** start **
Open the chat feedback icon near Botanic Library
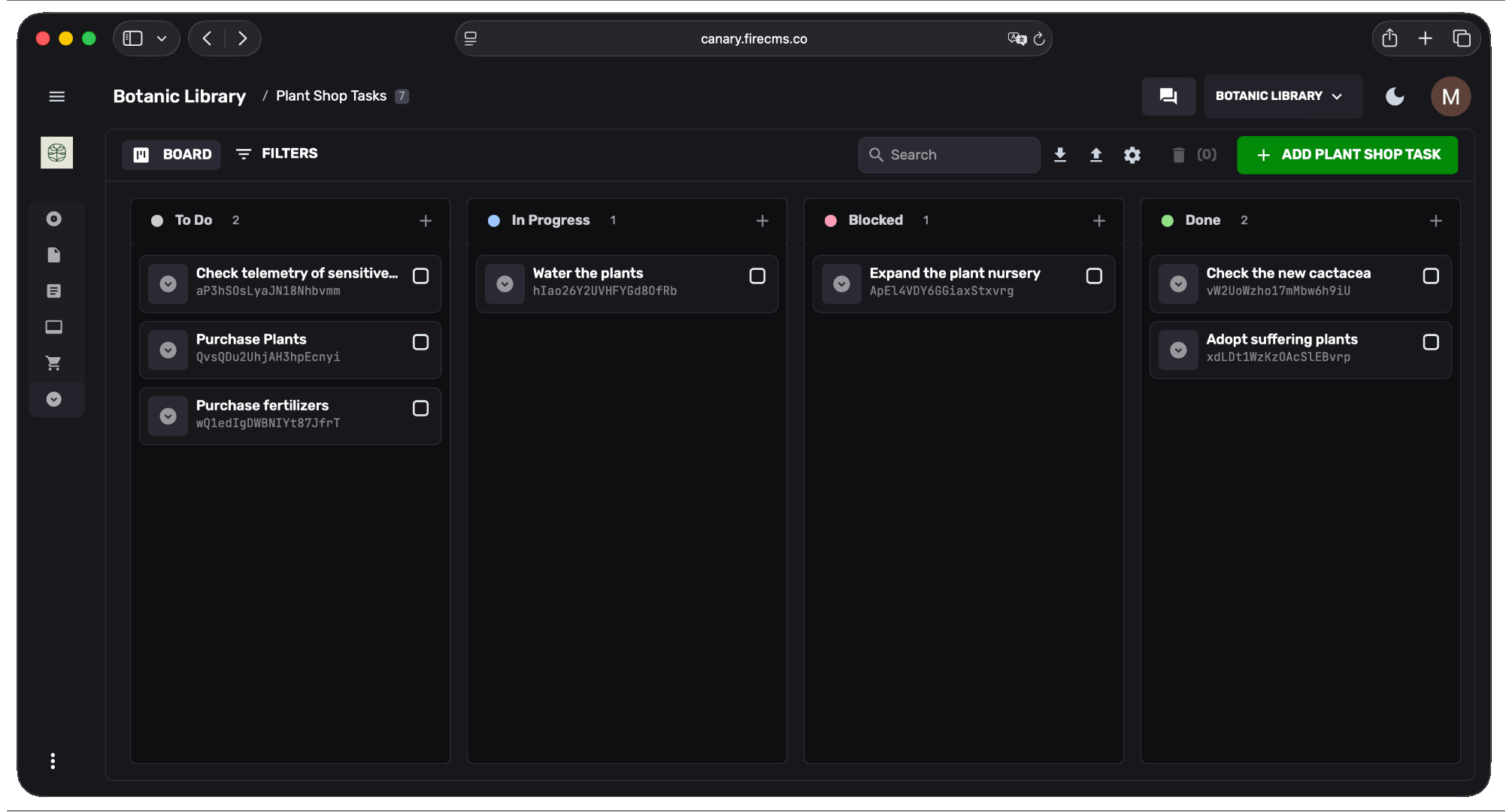 [x=1168, y=96]
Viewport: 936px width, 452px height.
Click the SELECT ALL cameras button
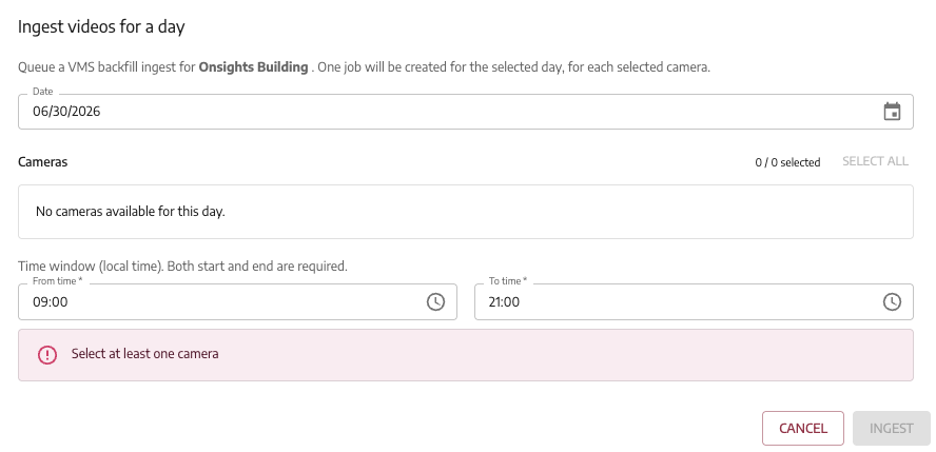click(x=875, y=161)
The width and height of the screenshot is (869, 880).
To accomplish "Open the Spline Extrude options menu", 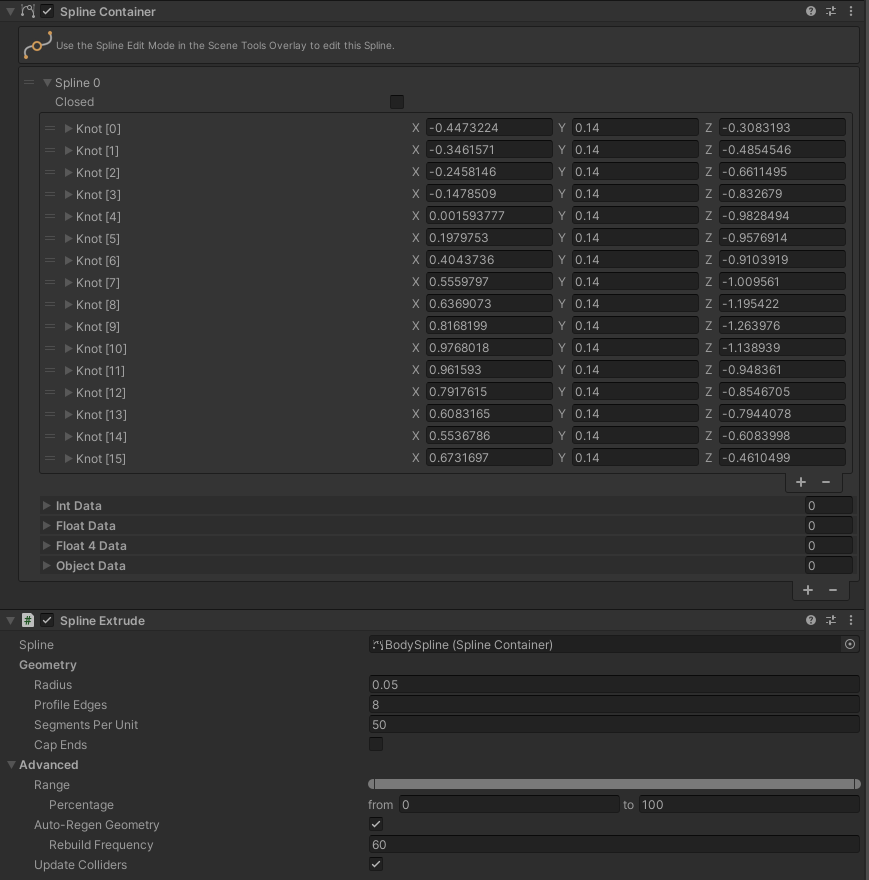I will pos(851,620).
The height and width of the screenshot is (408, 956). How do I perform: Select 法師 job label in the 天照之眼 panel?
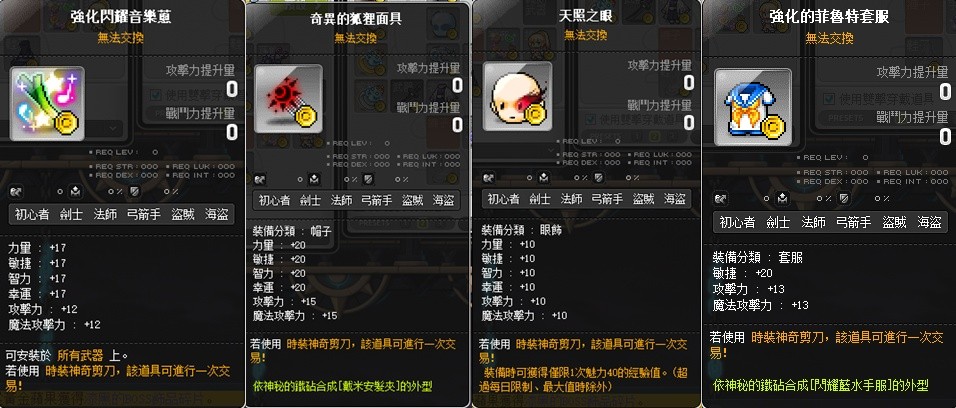[573, 199]
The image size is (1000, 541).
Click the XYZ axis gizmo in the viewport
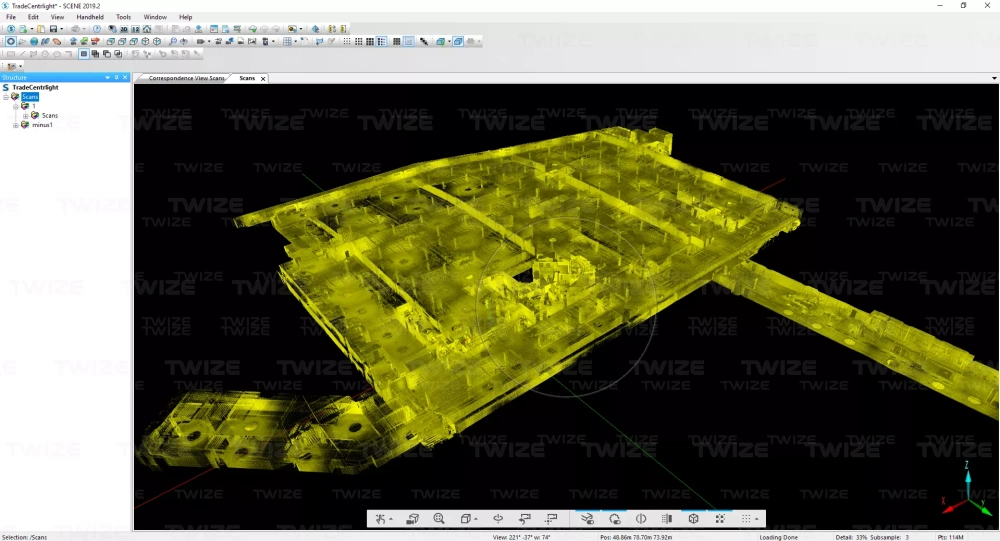pyautogui.click(x=968, y=490)
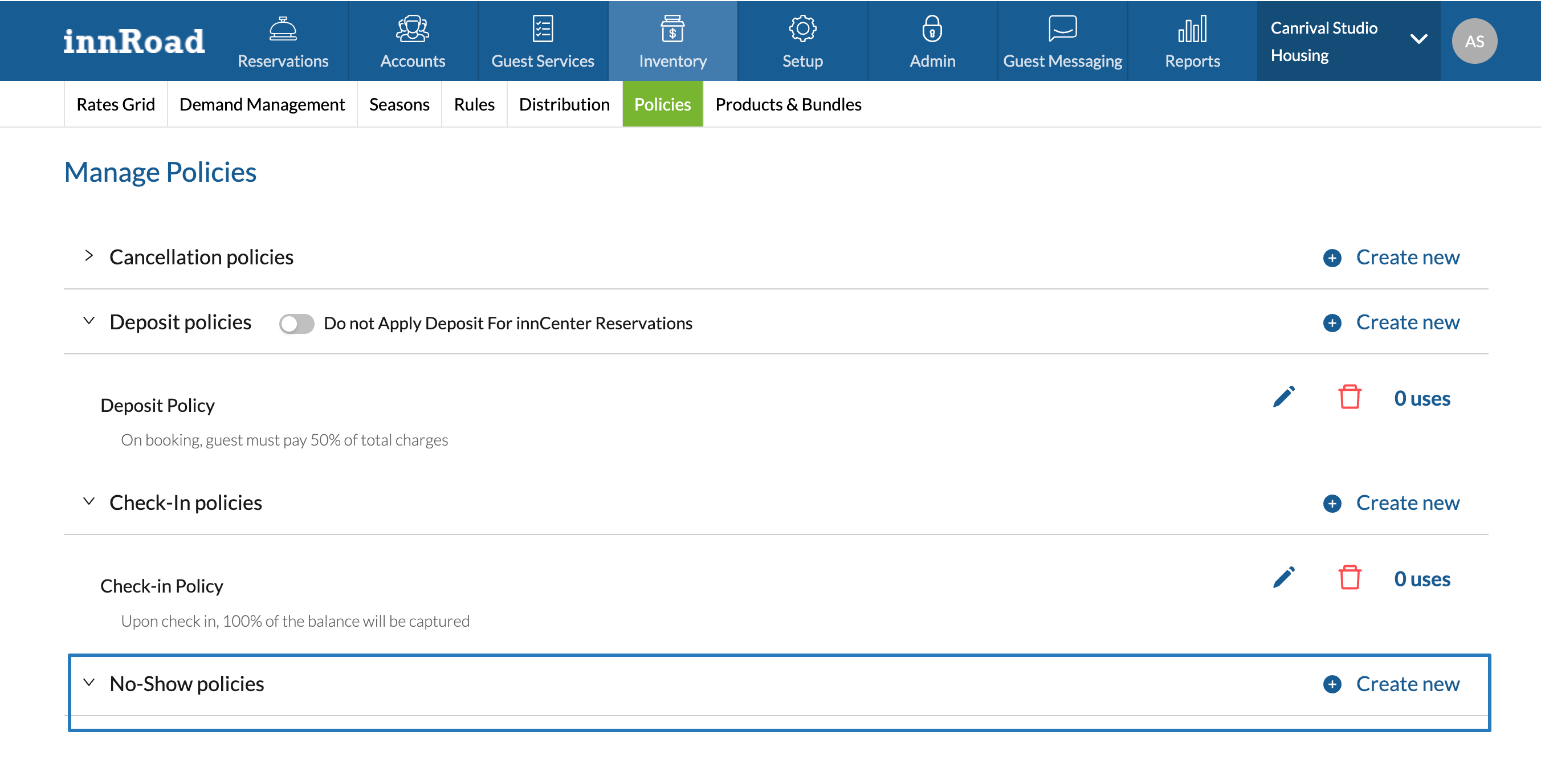Viewport: 1541px width, 784px height.
Task: Open the AS user avatar
Action: click(x=1474, y=40)
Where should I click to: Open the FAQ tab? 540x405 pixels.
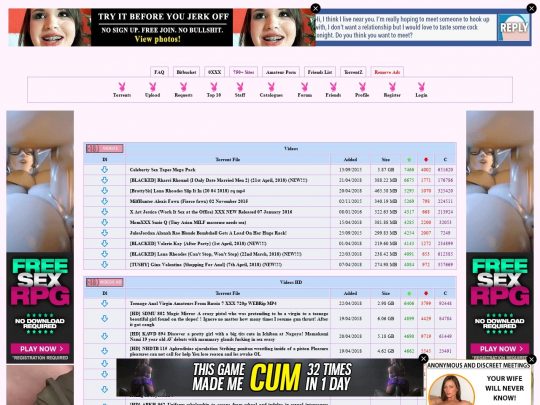click(159, 72)
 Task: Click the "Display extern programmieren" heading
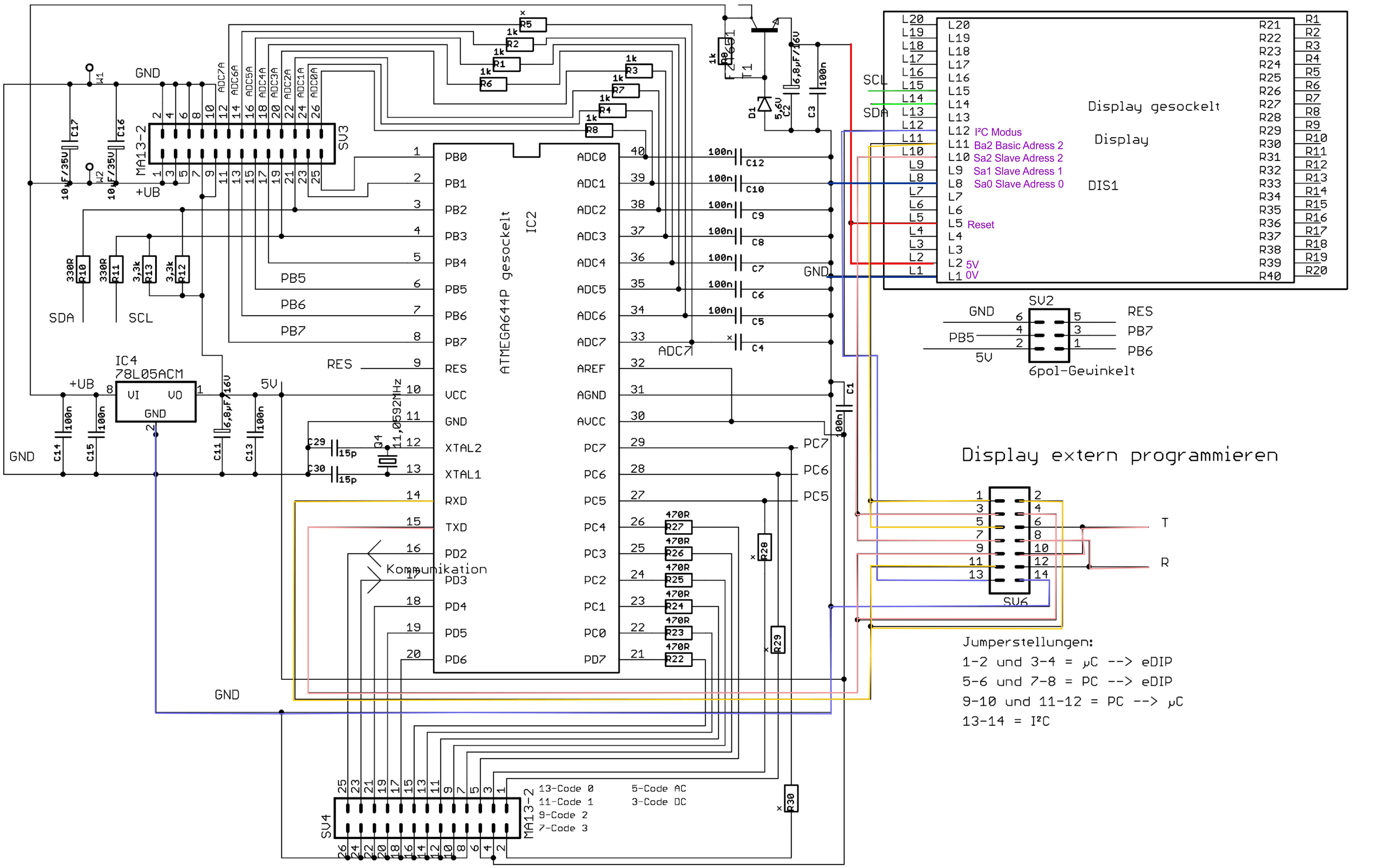tap(1119, 455)

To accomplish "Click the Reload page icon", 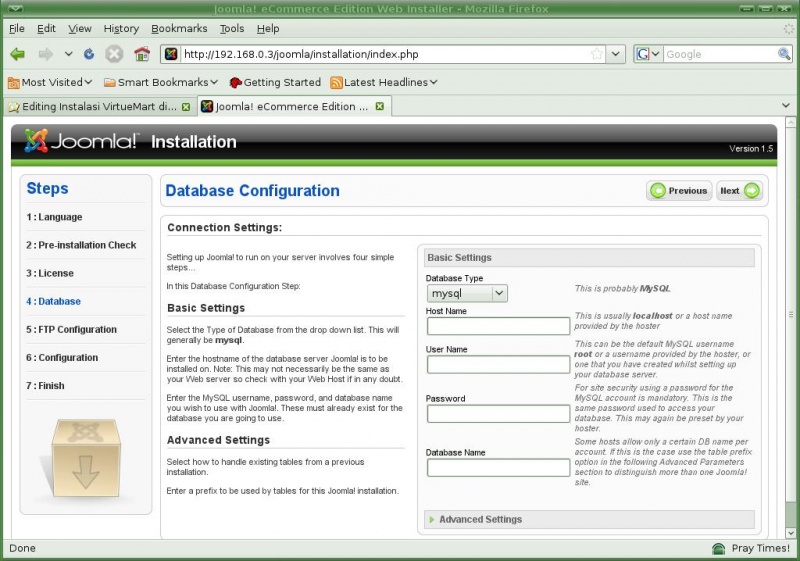I will coord(89,54).
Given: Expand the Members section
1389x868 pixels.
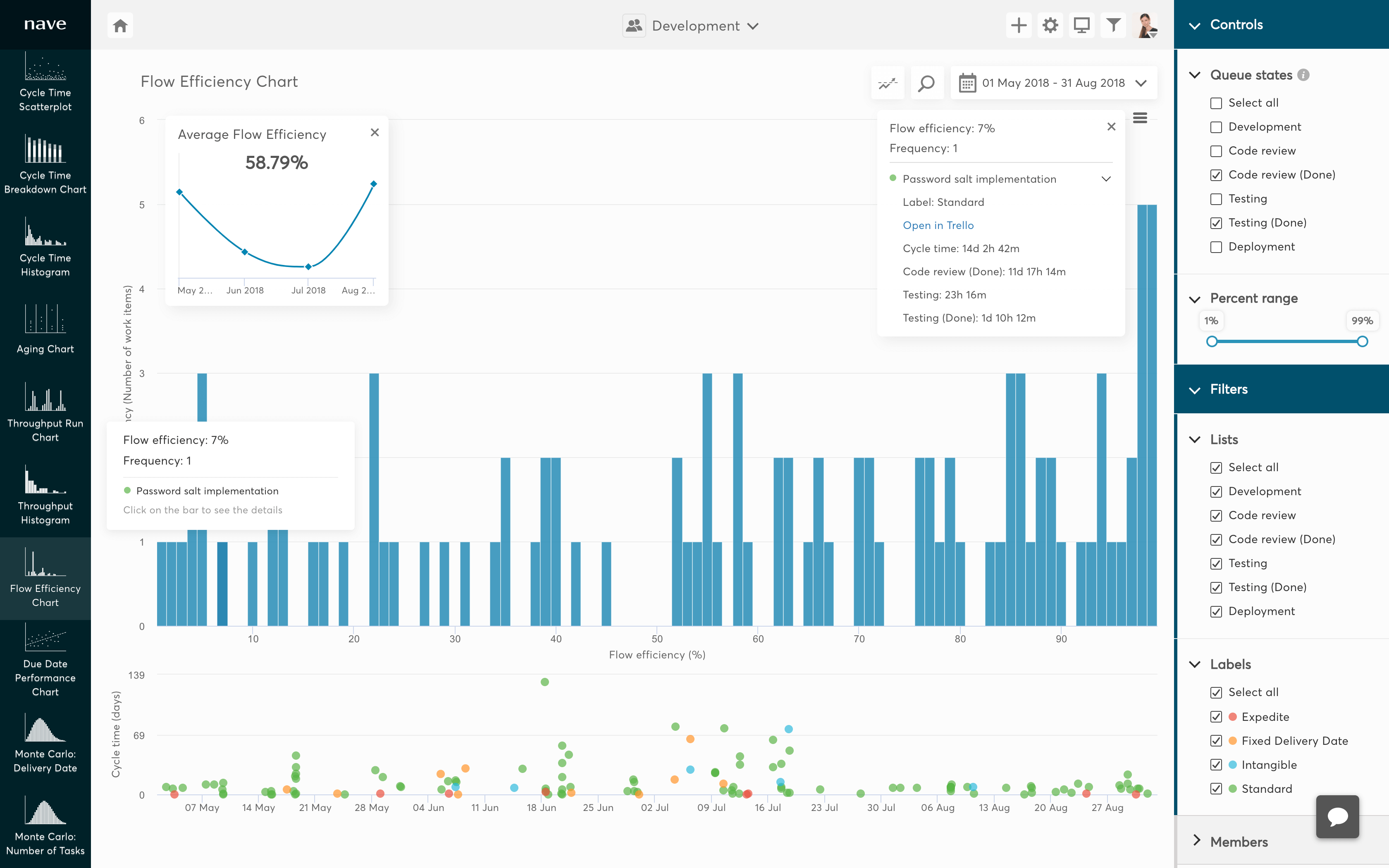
** end **
### TASK STATEMENT
Locate each line in the listing above that contains the string "screenshot" and copy those lines in full. Matching is case-sensitive.

### RIGHT ANSWER
The width and height of the screenshot is (869, 880).
The height and width of the screenshot is (408, 956). How do I perform: Select 法師 job label in the 天照之眼 panel?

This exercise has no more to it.